Reimagining reimagined – a review of Justin Welby’s ‘Reimagining Britain’

Apr 4, 2018 by

By Martin Davie.

[…] Contrary to what is said in the blurb on the back cover of the book, the Archbishop is not offering ‘a radical vision for 21st century Britain.’ If all that he proposes came to pass, British society would not actually change that much. What he is offering is a modest proposal for the development of existing British society and government policy along lines that have also been put forward by a large number of other writers on this topic.

What is helpful about the Archbishop’s proposal is that he identifies a number of key issues which anyone concerned with the development of British society needs to bear in mind.

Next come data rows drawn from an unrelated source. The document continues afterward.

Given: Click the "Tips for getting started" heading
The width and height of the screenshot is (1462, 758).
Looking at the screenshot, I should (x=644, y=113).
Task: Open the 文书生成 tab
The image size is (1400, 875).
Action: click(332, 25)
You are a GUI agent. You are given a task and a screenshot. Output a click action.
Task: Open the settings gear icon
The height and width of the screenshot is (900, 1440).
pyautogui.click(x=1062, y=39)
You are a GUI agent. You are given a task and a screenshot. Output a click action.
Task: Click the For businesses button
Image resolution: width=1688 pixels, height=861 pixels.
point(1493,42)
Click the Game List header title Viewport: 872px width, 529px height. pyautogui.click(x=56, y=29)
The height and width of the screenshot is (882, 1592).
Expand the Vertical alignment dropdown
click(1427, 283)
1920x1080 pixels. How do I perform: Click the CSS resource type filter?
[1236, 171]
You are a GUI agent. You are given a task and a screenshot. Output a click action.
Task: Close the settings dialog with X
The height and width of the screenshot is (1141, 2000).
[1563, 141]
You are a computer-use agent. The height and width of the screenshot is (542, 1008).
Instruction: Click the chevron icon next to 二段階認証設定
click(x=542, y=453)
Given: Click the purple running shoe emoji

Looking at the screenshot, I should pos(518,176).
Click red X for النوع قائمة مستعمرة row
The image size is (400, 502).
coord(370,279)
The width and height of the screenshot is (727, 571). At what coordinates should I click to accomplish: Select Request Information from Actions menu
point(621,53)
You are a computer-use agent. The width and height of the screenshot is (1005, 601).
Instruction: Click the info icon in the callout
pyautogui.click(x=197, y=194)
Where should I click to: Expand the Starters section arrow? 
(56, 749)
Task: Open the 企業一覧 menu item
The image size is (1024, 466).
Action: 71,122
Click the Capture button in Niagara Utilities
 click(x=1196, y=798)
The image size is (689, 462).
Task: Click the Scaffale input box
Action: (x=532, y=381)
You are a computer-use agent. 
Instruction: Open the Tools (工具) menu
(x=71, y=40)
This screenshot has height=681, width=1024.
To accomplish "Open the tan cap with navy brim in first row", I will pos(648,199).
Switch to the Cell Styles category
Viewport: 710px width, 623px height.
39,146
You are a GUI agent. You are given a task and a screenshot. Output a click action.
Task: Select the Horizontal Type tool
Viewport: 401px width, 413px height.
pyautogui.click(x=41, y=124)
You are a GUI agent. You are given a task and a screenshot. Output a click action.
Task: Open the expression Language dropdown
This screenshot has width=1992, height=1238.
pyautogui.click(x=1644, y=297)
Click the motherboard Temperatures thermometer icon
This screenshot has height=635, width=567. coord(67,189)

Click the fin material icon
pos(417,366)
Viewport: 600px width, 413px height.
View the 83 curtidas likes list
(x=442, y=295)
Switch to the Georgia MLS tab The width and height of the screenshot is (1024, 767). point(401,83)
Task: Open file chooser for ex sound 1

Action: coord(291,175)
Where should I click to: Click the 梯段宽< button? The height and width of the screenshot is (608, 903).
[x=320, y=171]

  • Practices must reflect values and virtues.
  • In order to flourish Britain needs to be a society marked by the practice of love and by the values of community, courage and stability.
  • There need to be Intermediate institutions (including households and religious groups) that exist between the individual and the state.
  • Families, education, health, housing, and economics and finance are the basic building blocks of British society and problems in these five areas need to be addressed.
  • Britain needs to express its values in relation to immigration and integration, foreign policy and climate change.
  • It is important that churches and other religious groups should be given the freedom to challenge a liberal hegemony and be encouraged to bless society through their activities…

…Where the book is unhelpful is that there are a number of very important issues that it does not address at all.

For example, while the book address the issue of pay differentials it says nothing at all about the fact that there are many people in this country who lack sufficient income to feed themselves and their families. It says nothing about the problem of the chronic shortage of affordable rental accommodation. It says nothing the growing problems of pornography, or modern day slavery. It says nothing about what would constitute a reasonable level of immigration into this country and how we should decide what categories of people should be admitted. It talks about our responsibility for those as yet unborn in the context of climate change and yet is totally silent about abortion. Most importantly of all from a Christian perspective, the book does not address the problem of the predominantly secular nature of contemporary British society…

….Archbishop Welby is right to say that we need to reimagine Britain, but our imagining needs to be more Christian and more radical than the vision he puts forward.